Parth Sharma¹ *, Pooja Goyal² and Sushant Joshi³

¹ MS ENT Resident, Department of Otolaryngology–Head and Neck Surgery, Ananta Institute of Medical Sciences and Research Center, India
² Senior Resident, Department of Otolaryngology–Head and Neck Surgery, Ananta Institute of Medical Sciences and Research Center, India
³ Professor, Department of Otolaryngology–Head and Neck Surgery, Ananta Institute of Medical Sciences and Research Center, India

*Corresponding Author: Parth Sharma, MS ENT Resident, Department of Otolaryngology–Head and Neck Surgery, Ananta Institute of Medical Sciences and Research Center, India.

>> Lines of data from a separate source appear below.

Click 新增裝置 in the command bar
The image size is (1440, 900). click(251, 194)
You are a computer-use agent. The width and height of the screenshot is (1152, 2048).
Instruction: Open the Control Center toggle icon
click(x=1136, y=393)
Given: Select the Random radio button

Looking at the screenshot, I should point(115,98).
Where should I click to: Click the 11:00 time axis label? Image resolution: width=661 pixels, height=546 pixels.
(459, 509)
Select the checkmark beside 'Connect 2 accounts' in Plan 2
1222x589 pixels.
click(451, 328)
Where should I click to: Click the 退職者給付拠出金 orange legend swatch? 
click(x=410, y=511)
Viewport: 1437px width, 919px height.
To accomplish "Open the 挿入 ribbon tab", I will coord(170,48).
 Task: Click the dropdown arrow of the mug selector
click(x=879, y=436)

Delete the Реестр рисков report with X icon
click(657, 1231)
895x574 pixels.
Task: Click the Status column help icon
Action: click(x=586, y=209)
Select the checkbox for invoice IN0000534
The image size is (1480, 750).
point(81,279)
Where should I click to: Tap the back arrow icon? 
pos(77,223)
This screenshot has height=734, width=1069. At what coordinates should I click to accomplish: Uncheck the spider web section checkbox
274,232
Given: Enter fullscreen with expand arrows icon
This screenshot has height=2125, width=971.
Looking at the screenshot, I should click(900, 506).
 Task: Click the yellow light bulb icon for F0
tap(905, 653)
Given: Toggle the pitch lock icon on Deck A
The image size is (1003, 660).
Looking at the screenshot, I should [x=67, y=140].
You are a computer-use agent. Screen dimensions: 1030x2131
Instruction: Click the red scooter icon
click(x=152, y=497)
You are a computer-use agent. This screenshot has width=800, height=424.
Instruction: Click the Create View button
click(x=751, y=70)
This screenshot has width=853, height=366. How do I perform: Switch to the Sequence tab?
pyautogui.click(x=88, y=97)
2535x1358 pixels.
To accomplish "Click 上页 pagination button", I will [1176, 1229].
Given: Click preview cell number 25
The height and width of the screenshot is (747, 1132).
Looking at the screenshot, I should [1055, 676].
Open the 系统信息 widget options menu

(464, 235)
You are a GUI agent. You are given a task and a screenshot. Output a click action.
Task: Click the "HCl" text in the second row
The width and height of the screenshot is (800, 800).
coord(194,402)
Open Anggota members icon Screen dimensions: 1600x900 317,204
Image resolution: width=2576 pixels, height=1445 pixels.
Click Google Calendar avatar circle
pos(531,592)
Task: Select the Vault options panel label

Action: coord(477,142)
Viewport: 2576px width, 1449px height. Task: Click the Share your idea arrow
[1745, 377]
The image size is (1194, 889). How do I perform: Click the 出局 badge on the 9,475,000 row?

Received: February 06, 2026; Published: February 20, 2026

Hurler syndrome (mucopolysaccharidosis type I) is a rare autosomal recessive lysosomal storage disorder caused by a deficiency of the enzyme α-L-iduronidase, resulting in progressive accumulation of dermatan and heparan sulfate. Although the disorder is classically associated with skeletal dysplasia, neurodevelopmental delay, and multisystem involvement, otorhinolaryngological manifestations frequently represent the earliest presenting features. We report a rare case of a 5-year-old male child presenting with nasal obstruction due to bilateral antrochoanal polyps, subsequently diagnosed as Hurler syndrome. This case highlights the importance of early ENT recognition of systemic metabolic disorders and emphasises the role of the otorhinolaryngologist in early diagnosis and multidisciplinary management.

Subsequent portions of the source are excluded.